Granulocyte Colony-Stimulating Factor-Mediated Immunoregulation Via Inducing Blood Cells Expressing Human Leucocyte Antigen-G.

Peripheral blood stem cells (PBSCs) obtained from granulocyte colony-stimulating factor (G-CSF)-mobilized donors have been used more frequently than bone marrow stem cells as the source of cells in allogeneic hematopoietic stem cell transplantation (allo-HSCT). Although G-CSF–mobilized PBSC grafts contain more mature T cells than bone marrow cell grafts, the incidence and severity of graft-versus-host disease (GVHD) were not elevated. G-CSF-induced immune tolerance might be via inducing T helper type 2 (Th2) polarization, the promotion of regulatory T cell and tolerogenic dendritic cell (DC) differentiation. However, these mechanisms are not fully understood. Human leucocyte antigen-G (HLA-G) is a tolerogenic molecule which participates in the regulation of immune response. In this study, to explore the mechanisms of G-CSF-induced immunoregulation, the effect of G-CSF on blood cells expressing HLA-G was studied.

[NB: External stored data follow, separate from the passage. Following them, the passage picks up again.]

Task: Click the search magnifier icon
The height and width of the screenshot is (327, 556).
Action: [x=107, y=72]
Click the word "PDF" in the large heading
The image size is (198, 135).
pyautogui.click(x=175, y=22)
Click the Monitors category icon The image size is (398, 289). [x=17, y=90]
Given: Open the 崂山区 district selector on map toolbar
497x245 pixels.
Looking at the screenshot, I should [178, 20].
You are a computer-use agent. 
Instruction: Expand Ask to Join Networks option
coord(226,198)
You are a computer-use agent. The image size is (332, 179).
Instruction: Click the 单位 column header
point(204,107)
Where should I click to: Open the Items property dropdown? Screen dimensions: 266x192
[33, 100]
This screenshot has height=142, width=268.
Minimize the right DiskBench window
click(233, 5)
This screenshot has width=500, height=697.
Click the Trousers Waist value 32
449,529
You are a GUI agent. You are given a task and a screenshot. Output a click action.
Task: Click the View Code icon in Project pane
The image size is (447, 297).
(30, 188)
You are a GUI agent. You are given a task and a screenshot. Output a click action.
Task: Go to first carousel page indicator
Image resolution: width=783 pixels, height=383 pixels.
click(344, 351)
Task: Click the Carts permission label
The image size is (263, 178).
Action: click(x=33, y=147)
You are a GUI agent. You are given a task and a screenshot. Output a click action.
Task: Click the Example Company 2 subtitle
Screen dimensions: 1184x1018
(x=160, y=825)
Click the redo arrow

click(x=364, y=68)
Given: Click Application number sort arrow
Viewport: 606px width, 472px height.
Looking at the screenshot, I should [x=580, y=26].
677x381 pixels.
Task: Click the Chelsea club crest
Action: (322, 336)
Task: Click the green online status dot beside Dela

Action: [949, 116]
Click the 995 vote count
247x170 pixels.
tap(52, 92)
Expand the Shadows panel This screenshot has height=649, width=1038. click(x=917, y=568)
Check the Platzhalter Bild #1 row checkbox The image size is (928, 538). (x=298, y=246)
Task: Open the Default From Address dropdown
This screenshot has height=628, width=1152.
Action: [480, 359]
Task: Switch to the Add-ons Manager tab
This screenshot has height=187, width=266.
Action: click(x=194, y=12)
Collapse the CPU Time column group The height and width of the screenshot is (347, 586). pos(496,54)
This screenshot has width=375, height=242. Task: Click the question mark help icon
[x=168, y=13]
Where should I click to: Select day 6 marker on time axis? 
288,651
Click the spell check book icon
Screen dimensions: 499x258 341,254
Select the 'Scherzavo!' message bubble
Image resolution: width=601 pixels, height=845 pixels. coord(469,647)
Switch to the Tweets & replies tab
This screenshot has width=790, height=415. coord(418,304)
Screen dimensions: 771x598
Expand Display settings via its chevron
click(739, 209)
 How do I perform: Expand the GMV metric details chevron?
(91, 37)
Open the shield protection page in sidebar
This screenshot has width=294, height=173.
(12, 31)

Membrane-bound HLA-G (mHLA-G) was detected using flow cytometry analysis; soluble HLA-G (sHLA-G), interferon gamma (IFN-γ) and interleukin 10 (IL-10) were determined by enzyme-linked immunosorbent assay (ELISA); HLA-G^pos cells were isolated using flow cytometry, and mixed leukocytes reaction (MLR) was carried out to assess the suppressive effect of HLA-G^pos cells.

CD3⁺CD4⁺ T cells, CD3⁺CD8⁺ T cells, CD19⁺ cells and CD14⁺ cells all expressed mHLA-G in peripheral blood (PB) and bone marrow (BM) from 18 healthy donors before and after G-CSF mobilization. The levels of sHLA-G and mHLA-G on these cells in PB and BM all increased significantly after G-CSF mobilization (all P<0.05). The levels of sHLA-G and mHLA-G on these cells in BM were all higher than that in PB, including before and after G-CSF mobilization (all P<0.05). Bone marrow mononuclear cells (BMMCs) were stimulated with G-CSF in vitro, and the levels of mHLA-G on these cells and sHLA-G in culture supernatant all increased significantly after BMMCs cultivated with G-CSF for 24 hours (all P<0.001). In addition, the levels of IFN-γ and IL-10 also elevated in culture supernatant (both P<0.05). Antibodies blocking experiments for IL-10 and IFN-γ showed that IL-10 and IFN-γ were not necessary for G-CSF-induced HLA-G expression of blood cells. The results of MLR showed that HLA-G^pos cells were able to suppress the proliferation of allogeneic lymphocytes.

G-CSF could directly induce blood cells expressing HLA-G, which might be another mechanism of G-CSF-mediated immunoregulation in G-CSF–mobilized PBSC transplants.

No relevant conflicts of interest to declare.